In a recent global benchmark report, more than three-quarters of respondents said they had conducted an internal investigation into fraud or corruption in the previous three years, and the cost of such investigations is rising.
The second part of Kroll's 2021/22 Global Fraud and Risk Report, released Monday, polled 1,336 senior risk strategy decision-makers from 17 countries, including chief compliance officers and general counsel. In the last three years, 78 percent of respondents said their companies conducted an internal investigation, and 79 percent said investigations were more expensive.
Respondents were asked to focus on what is driving those costs in the survey. Nearly one-third of respondents (29%) thought document review and eDiscovery services were the most expensive in terms of value—"the highest of all services listed in our research," according to the report.
Computer forensics (24 percent), forensic accounting (19 percent), open-source research (16 percent), and witness interviews were among the other investigative services respondents thought were overpriced compared to their value (11 percent).
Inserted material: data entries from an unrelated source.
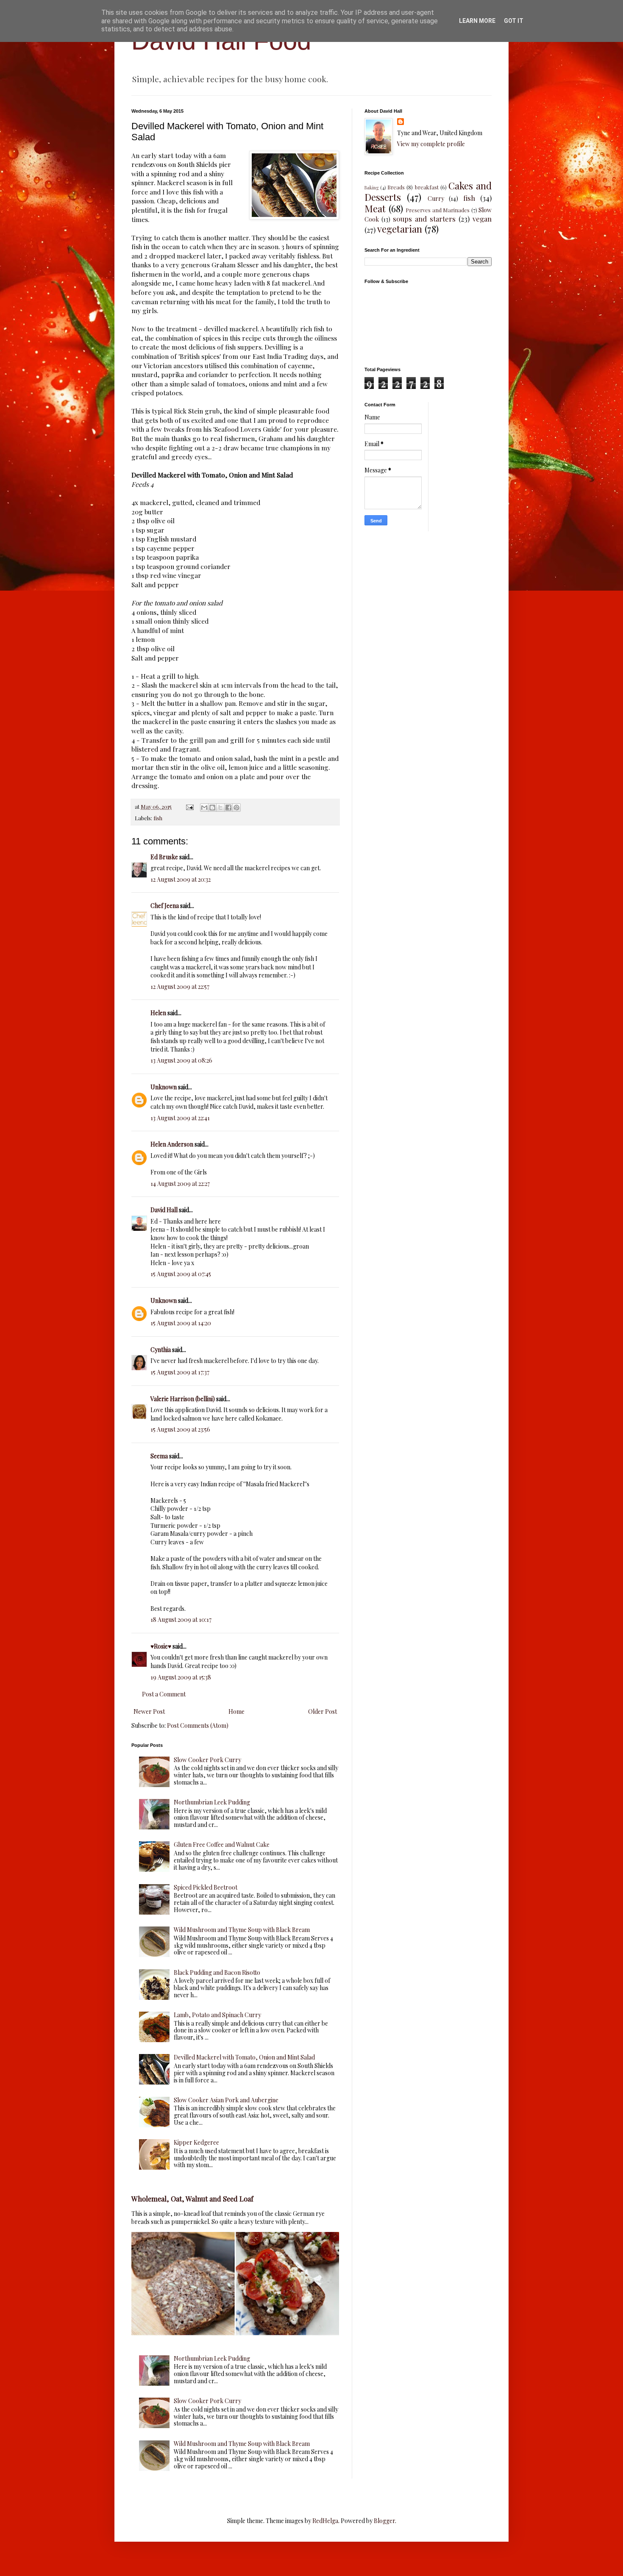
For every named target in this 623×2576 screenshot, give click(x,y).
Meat (375, 208)
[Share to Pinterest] (236, 807)
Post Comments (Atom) (197, 1725)
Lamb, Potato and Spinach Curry (217, 2015)
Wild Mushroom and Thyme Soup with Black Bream (242, 1930)
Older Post (322, 1711)
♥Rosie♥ (160, 1646)
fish (157, 818)
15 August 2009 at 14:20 (180, 1323)
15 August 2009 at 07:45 (180, 1274)
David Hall (164, 1210)
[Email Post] (189, 806)
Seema (159, 1456)
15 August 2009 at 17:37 (179, 1372)
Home (236, 1711)
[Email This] (204, 807)
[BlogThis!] (212, 807)
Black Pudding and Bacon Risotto (217, 1972)
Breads (396, 187)
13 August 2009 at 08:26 (181, 1060)
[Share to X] (220, 807)
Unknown (163, 1087)
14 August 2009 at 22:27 (180, 1184)
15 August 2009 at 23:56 (180, 1429)
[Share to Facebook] (228, 807)
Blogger (384, 2521)
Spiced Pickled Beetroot (205, 1887)
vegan (482, 218)
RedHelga (325, 2521)
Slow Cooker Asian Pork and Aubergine (226, 2100)
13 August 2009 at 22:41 (180, 1118)
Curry (436, 198)
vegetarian (399, 228)
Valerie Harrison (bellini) (182, 1399)
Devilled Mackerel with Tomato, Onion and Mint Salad (244, 2057)
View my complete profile (431, 144)
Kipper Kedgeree (196, 2142)
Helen (158, 1013)
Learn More (477, 20)
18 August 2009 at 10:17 (180, 1620)
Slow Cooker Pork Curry (207, 1760)
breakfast (427, 187)
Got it (513, 20)
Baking (371, 187)
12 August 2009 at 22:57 (179, 987)
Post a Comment (164, 1694)
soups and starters (424, 218)
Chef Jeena (164, 906)
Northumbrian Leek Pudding (212, 1802)
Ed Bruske (164, 857)
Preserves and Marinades (438, 210)
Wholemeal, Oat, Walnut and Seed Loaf (192, 2198)
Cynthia (160, 1350)
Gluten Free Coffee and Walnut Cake (222, 1844)
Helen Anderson (171, 1144)
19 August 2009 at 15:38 (180, 1677)
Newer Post (149, 1711)
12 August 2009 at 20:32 (180, 879)
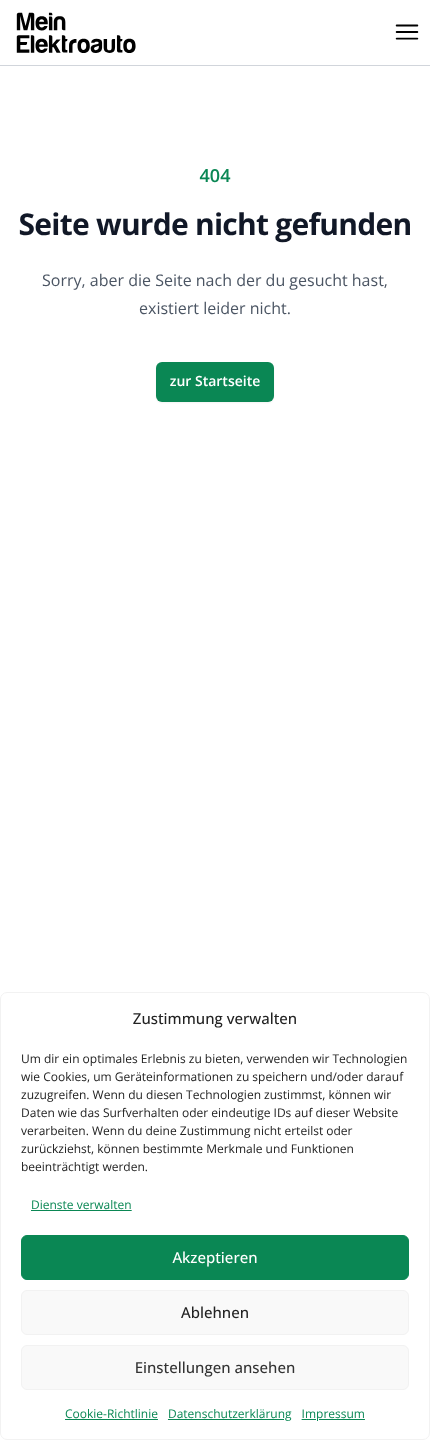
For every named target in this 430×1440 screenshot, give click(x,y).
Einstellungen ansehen (215, 1368)
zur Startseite (215, 381)
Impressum (333, 1413)
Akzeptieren (214, 1258)
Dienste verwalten (81, 1204)
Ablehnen (215, 1313)
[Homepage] (76, 32)
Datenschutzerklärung (230, 1413)
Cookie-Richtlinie (111, 1413)
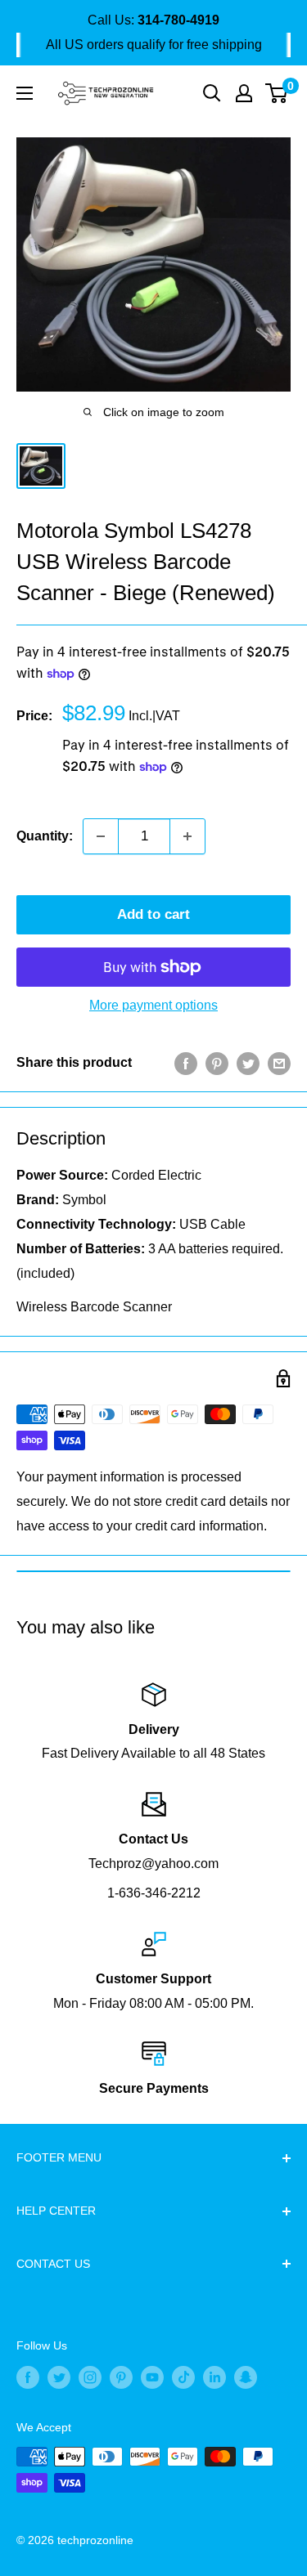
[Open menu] (24, 93)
"Increasingly global operations, complex supply chains, huge data sets, data governance consider
ations, and a variety of internal and external stakeholders to coordinate," according to the report, contribute to an investigation process that "can be laborious, inefficient, and costly."
According to the survey, computer forensics/eDiscovery firms (55 percent), investigations firms (47 percent), accountancy firms (45 percent), and law firms were the most frequently hired to conduct or assist internal corporate investigations (42 percent).
In September 2021, Kroll released the first part of its Global Fraud and Risk Report, which found that risk leaders in China and the United States had the highest level of confidence in their approach to bribery and corruption risk mitigation.
According to Kroll, the first report also discussed measures taken by companies to prevent and detect bribery and corruption, such as proactive data analytics and enterprise-wide risk assessments. However, the fact that 82 percent of respondents said their companies were still experiencing significant fraud or other misconduct "suggests organizations are not harnessing the true potential of proactive data analytics to mitigate risk," according to the report.
"Data analytics is a broadly used term, with many firms only scratching the surface of its true potential," according to the report. "Given the range of data, tools, and techniques available, a key component of leveraging data analytics effectively is to take a holistic approach to data governance. Organizations that plan ahead and get their arms around where their critical data resides are in a far stronger position when faced with an investigation."
According to the report, companies with good data governance—the way they collect and review data—can "hit the ground running when planning an internal investigation" and "reduces costs associated with compliance, investigation, and downstream litigation."